## Requirement
Your answer should be exactly the lines from the one that contains "Screen dimensions: 608x325" through the final line of the entries below, and nothing else.

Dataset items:
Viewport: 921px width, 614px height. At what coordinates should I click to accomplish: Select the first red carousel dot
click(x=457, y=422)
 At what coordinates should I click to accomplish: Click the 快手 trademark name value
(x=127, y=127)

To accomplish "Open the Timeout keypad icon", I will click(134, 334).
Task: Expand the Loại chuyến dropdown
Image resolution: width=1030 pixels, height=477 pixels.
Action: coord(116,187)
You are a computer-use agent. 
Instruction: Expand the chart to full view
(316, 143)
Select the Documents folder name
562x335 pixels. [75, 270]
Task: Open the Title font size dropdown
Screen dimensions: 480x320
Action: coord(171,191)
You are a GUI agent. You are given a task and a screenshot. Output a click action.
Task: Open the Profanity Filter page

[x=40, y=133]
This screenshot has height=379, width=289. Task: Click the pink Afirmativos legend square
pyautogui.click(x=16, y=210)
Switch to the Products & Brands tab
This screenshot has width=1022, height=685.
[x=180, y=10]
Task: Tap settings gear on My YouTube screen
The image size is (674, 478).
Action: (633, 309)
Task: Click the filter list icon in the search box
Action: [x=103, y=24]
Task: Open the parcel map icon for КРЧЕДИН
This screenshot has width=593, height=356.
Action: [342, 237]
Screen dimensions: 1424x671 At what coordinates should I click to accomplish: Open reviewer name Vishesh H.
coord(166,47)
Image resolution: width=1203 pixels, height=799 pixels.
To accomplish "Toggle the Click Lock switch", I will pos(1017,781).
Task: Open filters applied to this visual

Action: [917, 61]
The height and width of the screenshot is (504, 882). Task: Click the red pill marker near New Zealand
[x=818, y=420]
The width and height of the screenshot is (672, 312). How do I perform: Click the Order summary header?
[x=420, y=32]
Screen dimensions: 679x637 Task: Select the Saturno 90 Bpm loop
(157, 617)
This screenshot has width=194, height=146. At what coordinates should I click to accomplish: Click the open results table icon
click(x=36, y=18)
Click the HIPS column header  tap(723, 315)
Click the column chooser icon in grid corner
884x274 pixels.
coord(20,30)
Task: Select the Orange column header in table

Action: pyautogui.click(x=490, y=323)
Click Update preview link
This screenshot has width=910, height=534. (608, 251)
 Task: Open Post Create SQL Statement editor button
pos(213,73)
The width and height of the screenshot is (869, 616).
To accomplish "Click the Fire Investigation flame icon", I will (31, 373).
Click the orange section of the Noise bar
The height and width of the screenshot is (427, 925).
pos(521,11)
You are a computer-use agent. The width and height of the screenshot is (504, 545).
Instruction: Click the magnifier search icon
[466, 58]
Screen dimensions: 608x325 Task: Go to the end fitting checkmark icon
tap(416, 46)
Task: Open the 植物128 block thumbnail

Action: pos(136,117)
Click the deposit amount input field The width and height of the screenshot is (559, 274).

## Response
Screen dimensions: 608x325 Task: Go to the end fitting checkmark icon
tap(416, 46)
Task: Open the 植物128 block thumbnail

Action: pos(136,117)
Click the deposit amount input field The width and height of the screenshot is (559, 274).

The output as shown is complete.